_ESTRATTO DEL DOCUMENTO:_

Accanto al silenzio, l’ordinamento prevede la figura del cd. “atto amministrativo implicito”. Si tratta di un atto della Pubblica Amministrazione, che non si estrinseca attraverso le forme tipiche del provvedimento amministrativo, ma che assume valore analogo a quest’ultimo.

La differenza tra il silenzio e l’atto amministrativo implicito consiste nel fatto che il primo si caratterizza per una mancanza di volontà positiva, mentre nel secondo la volontà positiva dell’amministrazione  discende da un altro provvedimento o da un comportamento della Pubblica Amministrazione. In tal modo l’atto, sebbene indirettamente, viene esteriorizzato.

Affinché si configuri un atto amministrativo implicito, è necessario che:

  • vi sia a monte una manifestazione espressa di volontà dell’amministrazione;
  • detta manifestazione discenda da un organo della Pubblica Amministrazione competente e nell’esercizio delle proprie funzioni;
  • tale atto non debba rivestire una forma determinata a pena di nullità;
  • la manifestazione di volontà dell’amministrazione si esteriorizzi in modo non equivoco.

In relazione alla tematica del silenzio viene in rilievo il problema della sopravvenienza del provvedimento amministrativo dopo che, a seguito dell’inerzia dell’amministrazione, sia stato proposto ricorso al Giudice amministrativo o ricorso straordinario al Capo dello Stato.

In caso di silenzio-inadempimento, l’amministrazione non perde il potere di pronunciarsi sulla situazione oggetto dell’istanza, che ha determinato la formazione del silenzio. In tal senso si esprime l’art. 117, comma 5, D.lgs. 02 luglio 2010 n. 104 (Codice del processo amministrativo), secondo cui, se nel corso del giudizio sopravviene il provvedimento espresso, o un atto connesso con l’oggetto della controversia, questo può essere impugnato anche con motivi aggiunti, nei termini e con il rito previsto per il nuovo provvedimento, e l’intero giudizio prosegue con tale rito. 

In sostanza, quindi, si verifica una conversione obbligatoria del rito camerale in rito ordinario ed il contenzioso si concentra sul provvedimento espresso sopravvenuto.

In materia di provvedimento sopravvenuto dopo l’impugnativa del silenzio determinatosi per la mancata decisione di un ricorso gerarchico, si sono formati tre orientamenti giurisprudenziali.

_DATI FORNITI:_
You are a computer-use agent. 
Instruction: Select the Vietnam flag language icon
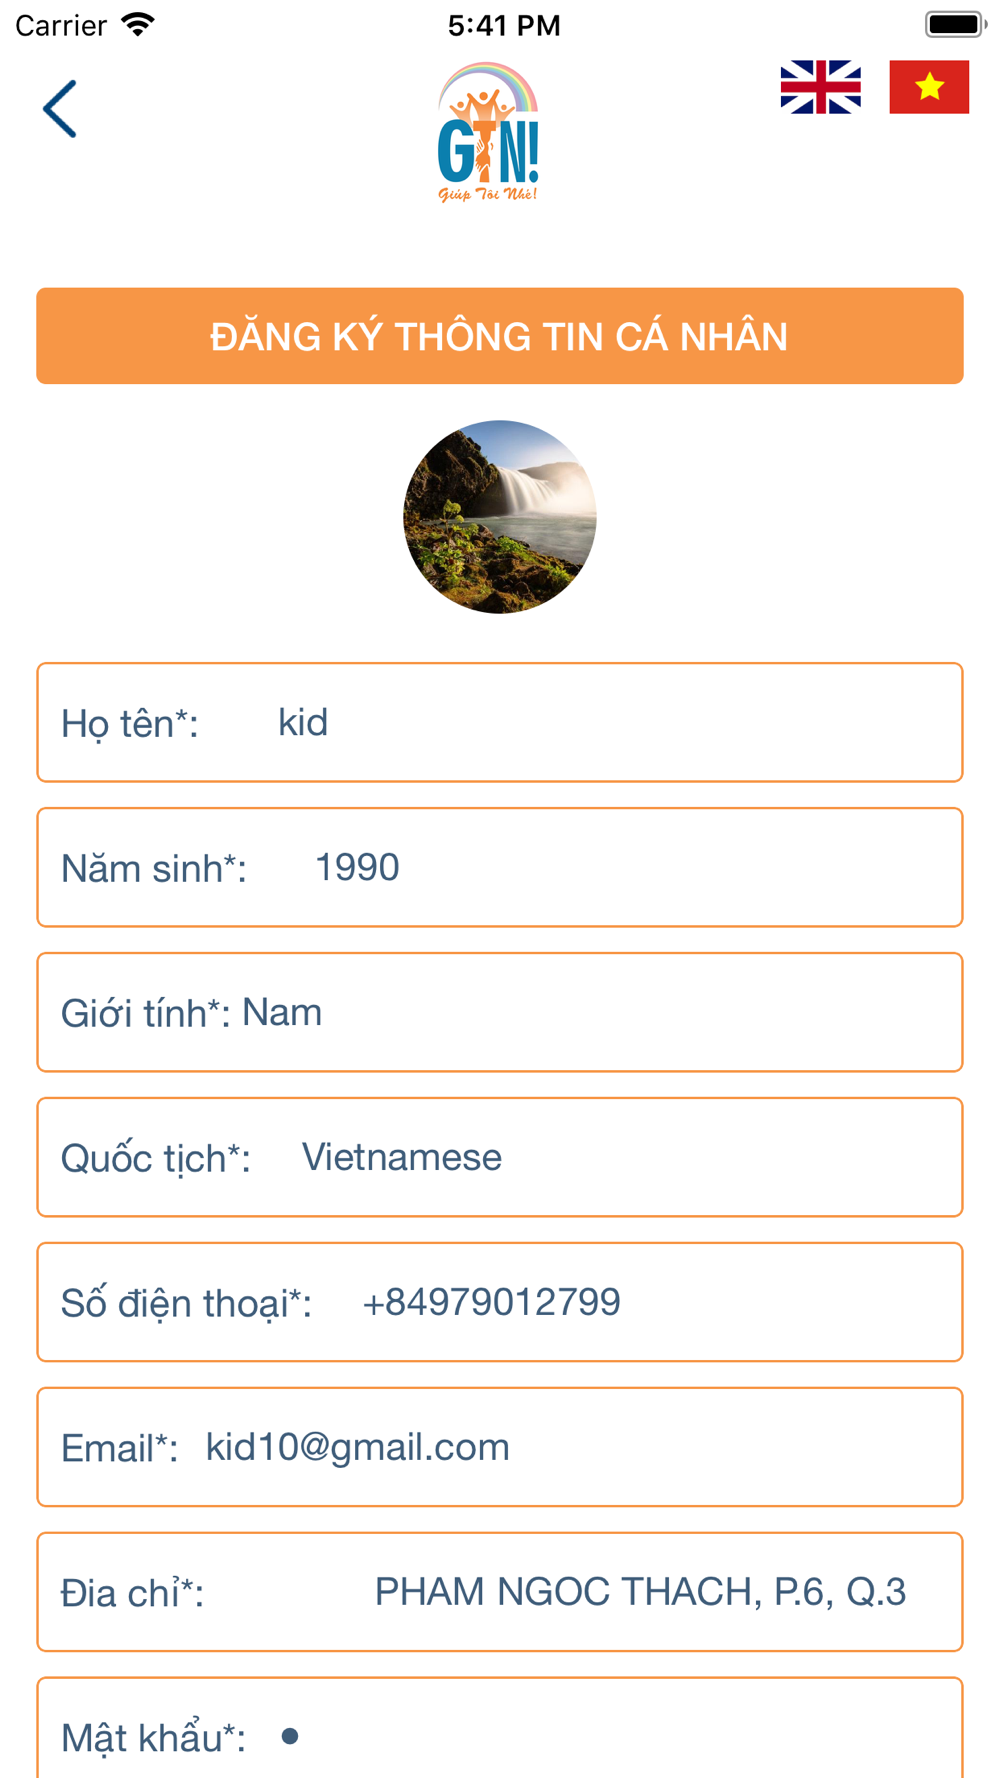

_COMPITI DA SVOLGERE:_
- A) Aggiorna la parte del brano sull'atto amministrativo implicito tra "In relazione alla" e "Capo dello Stato.", estremi compresi, e riscrivila mettendo "Presidente della Repubblica" al posto di "Capo dello Stato".
- B) Elenca tutte le condizioni che, secondo il brano sull'atto amministrativo implicito, servono perché si configuri un atto amministrativo implicito.
Le righe sono materiale a parte, senza legame con il brano.

_SOLUZIONI DEI COMPITI:_
- A)
In relazione alla tematica del silenzio viene in rilievo il problema della sopravvenienza del provvedimento amministrativo dopo che, a seguito dell’inerzia dell’amministrazione, sia stato proposto ricorso al Giudice amministrativo o ricorso straordinario al Presidente della Repubblica.

- B)
- Deve esserci a monte una manifestazione espressa di volontà dell'amministrazione.
- Questa manifestazione deve discendere da un organo della Pubblica Amministrazione competente e nell'esercizio delle proprie funzioni.
- L'atto non deve rivestire una forma determinata a pena di nullità.
- La manifestazione di volontà dell'amministrazione deve esteriorizzarsi in modo non equivoco.